## What this task involves:
Copy each entry as it stands, leaving nothing out.

## Data listing:
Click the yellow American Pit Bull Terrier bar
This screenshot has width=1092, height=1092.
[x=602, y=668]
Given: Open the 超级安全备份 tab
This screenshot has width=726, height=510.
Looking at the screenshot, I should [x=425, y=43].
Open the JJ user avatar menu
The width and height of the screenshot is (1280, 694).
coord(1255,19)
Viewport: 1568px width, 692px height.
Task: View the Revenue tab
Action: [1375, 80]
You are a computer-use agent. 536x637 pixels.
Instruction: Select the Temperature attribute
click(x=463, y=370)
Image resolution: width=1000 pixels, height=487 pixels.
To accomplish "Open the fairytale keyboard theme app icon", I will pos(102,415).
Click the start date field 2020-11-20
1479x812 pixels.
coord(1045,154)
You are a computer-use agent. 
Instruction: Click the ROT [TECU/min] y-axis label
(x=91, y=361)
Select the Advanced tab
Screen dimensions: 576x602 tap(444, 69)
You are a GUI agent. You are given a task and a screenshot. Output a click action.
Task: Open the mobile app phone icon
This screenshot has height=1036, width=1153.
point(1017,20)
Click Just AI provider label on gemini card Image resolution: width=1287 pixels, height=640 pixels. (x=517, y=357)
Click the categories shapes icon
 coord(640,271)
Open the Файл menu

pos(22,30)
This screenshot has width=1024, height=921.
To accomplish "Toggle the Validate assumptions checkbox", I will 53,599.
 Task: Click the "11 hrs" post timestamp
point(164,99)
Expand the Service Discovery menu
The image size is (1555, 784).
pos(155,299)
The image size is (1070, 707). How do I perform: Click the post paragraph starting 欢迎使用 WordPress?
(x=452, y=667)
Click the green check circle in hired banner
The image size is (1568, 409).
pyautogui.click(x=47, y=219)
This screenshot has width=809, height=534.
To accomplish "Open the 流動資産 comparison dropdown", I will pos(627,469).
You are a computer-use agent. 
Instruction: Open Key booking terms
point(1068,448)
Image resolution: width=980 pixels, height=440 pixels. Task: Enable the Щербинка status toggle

## Result:
Click the yellow American Pit Bull Terrier bar
This screenshot has width=1092, height=1092.
[x=602, y=668]
Given: Open the 超级安全备份 tab
This screenshot has width=726, height=510.
Looking at the screenshot, I should [x=425, y=43].
Open the JJ user avatar menu
The width and height of the screenshot is (1280, 694).
coord(1255,19)
Viewport: 1568px width, 692px height.
Task: View the Revenue tab
Action: [1375, 80]
You are a computer-use agent. 536x637 pixels.
Instruction: Select the Temperature attribute
click(x=463, y=370)
Image resolution: width=1000 pixels, height=487 pixels.
To accomplish "Open the fairytale keyboard theme app icon", I will pos(102,415).
Click the start date field 2020-11-20
1479x812 pixels.
coord(1045,154)
You are a computer-use agent. 
Instruction: Click the ROT [TECU/min] y-axis label
(x=91, y=361)
Select the Advanced tab
Screen dimensions: 576x602 tap(444, 69)
You are a GUI agent. You are given a task and a screenshot. Output a click action.
Task: Open the mobile app phone icon
This screenshot has height=1036, width=1153.
point(1017,20)
Click Just AI provider label on gemini card Image resolution: width=1287 pixels, height=640 pixels. (x=517, y=357)
Click the categories shapes icon
 coord(640,271)
Open the Файл menu

pos(22,30)
This screenshot has width=1024, height=921.
To accomplish "Toggle the Validate assumptions checkbox", I will 53,599.
 Task: Click the "11 hrs" post timestamp
point(164,99)
Expand the Service Discovery menu
The image size is (1555, 784).
pos(155,299)
The image size is (1070, 707). How do I perform: Click the post paragraph starting 欢迎使用 WordPress?
(x=452, y=667)
Click the green check circle in hired banner
The image size is (1568, 409).
pyautogui.click(x=47, y=219)
This screenshot has width=809, height=534.
To accomplish "Open the 流動資産 comparison dropdown", I will pos(627,469).
You are a computer-use agent. 
Instruction: Open Key booking terms
point(1068,448)
Image resolution: width=980 pixels, height=440 pixels. Task: Enable the Щербинка status toggle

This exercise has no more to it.